Re: [PATCH 2/6] xfs: verify extent size hint is valid in inode verifier

"Darrick J. Wong" <darrick.wong@xxxxxxxxxx> · Tue, 24 Jul 2018 09:43:46 -0700

On Mon, Jul 23, 2018 at 11:39:53PM -0700, Eric Sandeen wrote:
> On 6/4/18 11:24 PM, Dave Chinner wrote:
> > From: Dave Chinner <dchinner@xxxxxxxxxx>
> > 
> > There are rules for vald extent size hints.
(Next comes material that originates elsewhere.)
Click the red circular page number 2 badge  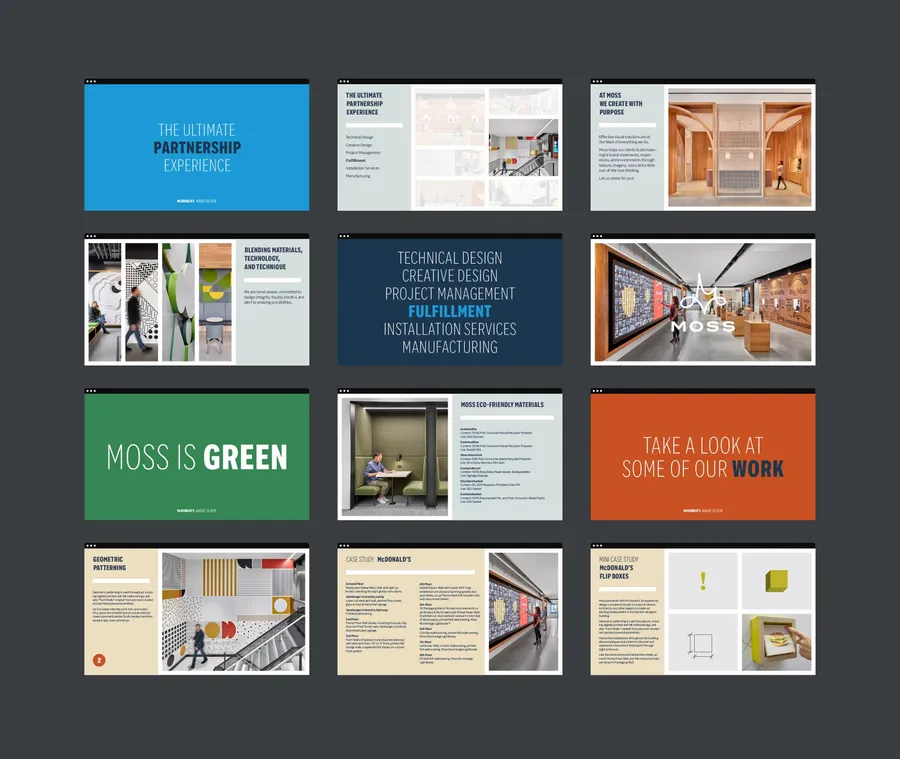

We enforce them when
> > applications set them, but fuzzers violate those rules and that
> > screws us over.
> > 
> > This results in alignment assertion failures when setting up
> > allocations such as this in direct IO:
> > 
> > XFS: Assertion failed: ap->length, file: fs/xfs/libxfs/xfs_bmap.c, line: 3432
> > ....
> > Call Trace:
> >  xfs_bmap_btalloc+0x415/0x910
> >  xfs_bmapi_write+0x71c/0x12e0
> >  xfs_iomap_write_direct+0x2a9/0x420
> >  xfs_file_iomap_begin+0x4dc/0xa70
> >  iomap_apply+0x43/0x100
> >  iomap_file_buffered_write+0x62/0x90
> >  xfs_file_buffered_aio_write+0xba/0x300
> >  __vfs_write+0xd5/0x150
> >  vfs_write+0xb6/0x180
> >  ksys_write+0x45/0xa0
> >  do_syscall_64+0x5a/0x180
> >  entry_SYSCALL_64_after_hwframe+0x49/0xbe
> > 
> > And from xfs_db:
> > 
> > core.extsize = 10380288
> > 
> > Which is not an integer multiple of the block size, and so violates
> > Rule #7 for setting extent size hints. Validate extent size hint
> > rules in the inode verifier to catch this.
> 
> So, I think that if I do:
> 
> # mkfs.xfs -f -m crc=0 $TEST_DEV
> # ./check xfs/229
> # ./check xfs/229
> 
> I trip the verifier, because I end up with freed inodes on disk with an
> extent size hints but zeroed flags.  
> 
> xfs_ifree sets di_flags = 0 but doesn't clear di_extsize; xfs_inode_validate_extsize
> says if extsize !=0 and the hint flag is set, it fails
> 
> Anyone else see this?

Yeah, I think I just hit this on the TEST_DEV in xfs/242.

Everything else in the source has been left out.